Last Saturday I drove up to the Middle Fork of the Yuba river by myself. It is the place where our family and extended families with aunts and uncles and cousins would go and camp together. It was only about 35 miles from the home I grew up in but it always felt like a world away. The road was twisty and turny the last 15 miles but as the years went on the state highway department straightened out the road in places it was possible. There still is a steep and twisty climb into and out of the canyon that holds the South Fork of the Yuba. Every time I drive that road I think of my cousin David.

David and I were close from the very beginning with me being about 5 weeks older than he. He grew up in Napa but our families would get together often for holidays and other times.  When we were both finishing up the 8th grade we hatched a plan, an adventure. We decided that summer we would buy 10 speed bikes and ride from my parents home to the Yuba river and camp by ourselves for a few days. Neither of us knew if our parents would agree but we gave it a shot. Surprisingly they agreed. To this day I have the letter David sent me, special delivery, with the envelope back flap saying, "She said yes!!!!!!" meaning David's mother.

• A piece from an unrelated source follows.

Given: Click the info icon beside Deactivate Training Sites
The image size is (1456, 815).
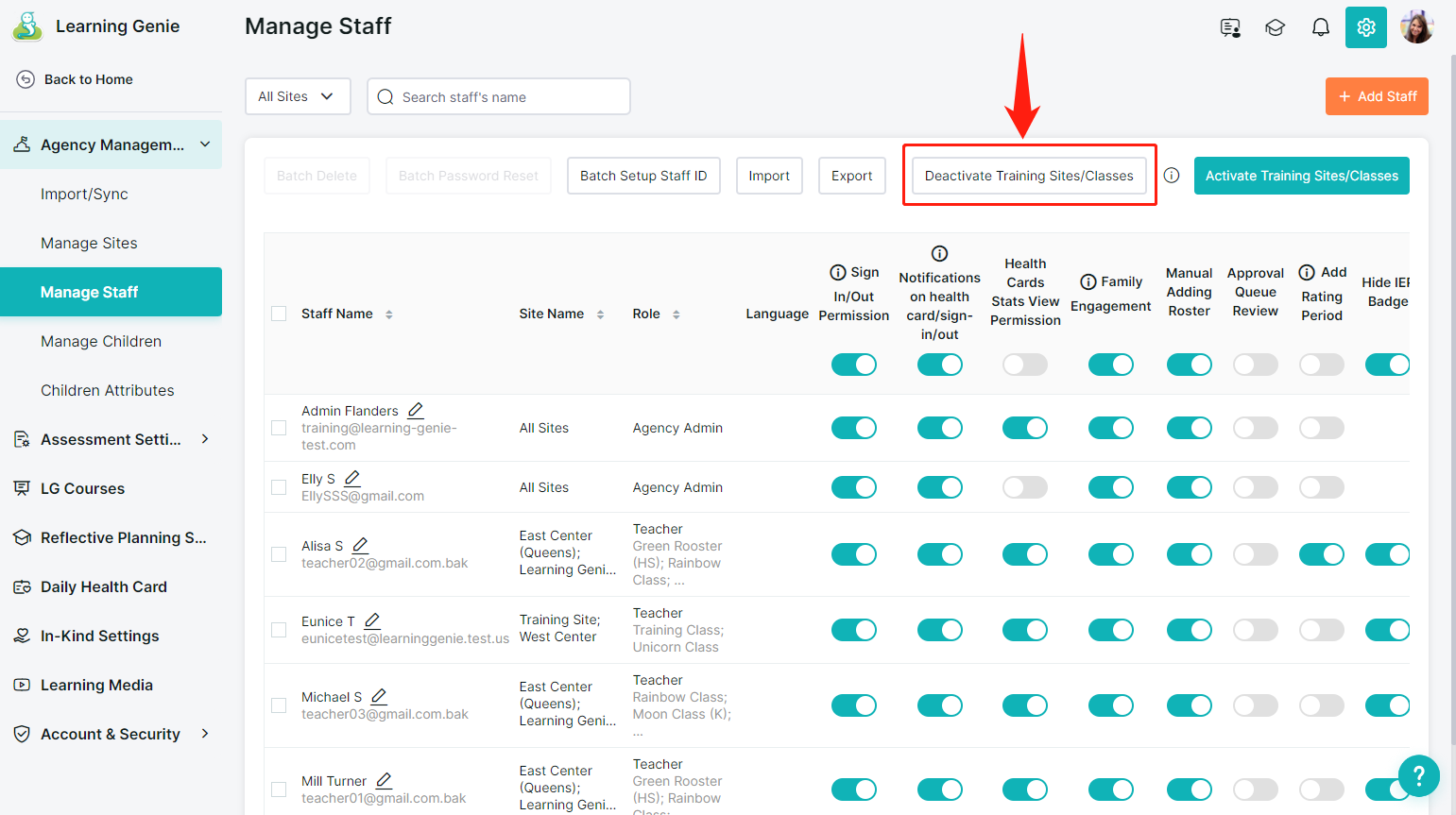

It was a long ride up and we had a real adventure with a few days camping on the river we both loved.

As it happens, we both grew up and we grew apart. We rarely see each other. A few years ago David called me and wanted to get together. He drove to my house, we had lunch together and ended up on a park bench on the state capitol grounds. We talked for a couple hours. It was good.

I'm currently sitting on our front porch. We have a small round table and two inviting chairs. I've had more than one significant conversation with people in these chairs. It is one of my favorite places.

We use to have a bench out front. It was a good bench but only fit two people rather snugly. I didn't spend as much time out front as I do now but I liked the bench, I like benches in general. They seem to be a visual invitation by some unseen person to sit for a moment, alone or with someone.

I've noticed something lately about how we tend to speak of our relationship with God. It is more often than not centered around us learning something. I often hear, "I think God is wanting to teach me something in this situation." As I've noticed how often I hear similar phrases from many people I wonder if this is how He wants us to primarily think of Him? Is this the main way we've taught people to relate to God as the cosmic school teacher whose only goal is to get our lessons learned?

I've also noticed how often people mention that God is working on them over some issue in their life. It seems like we see Him as the cosmic trainer trying to make us better. I suspect we are complicit in this because we believe if we are better He will love us more. It only stands to reason that He will always be about working on us about something.

Then there are those who are just a mess, broken and they know it, shattered and laying in a heap. I hear from those folks the expectation that God primarily needs to put the pieces back together so they can get on with life. They expect He's mainly about scooping up the pieces and putting things back together, impatiently waiting for the next mess He will have to clean up. I think many in this camp think God is mostly put out with them as He waits for us to stop making the messes we often make.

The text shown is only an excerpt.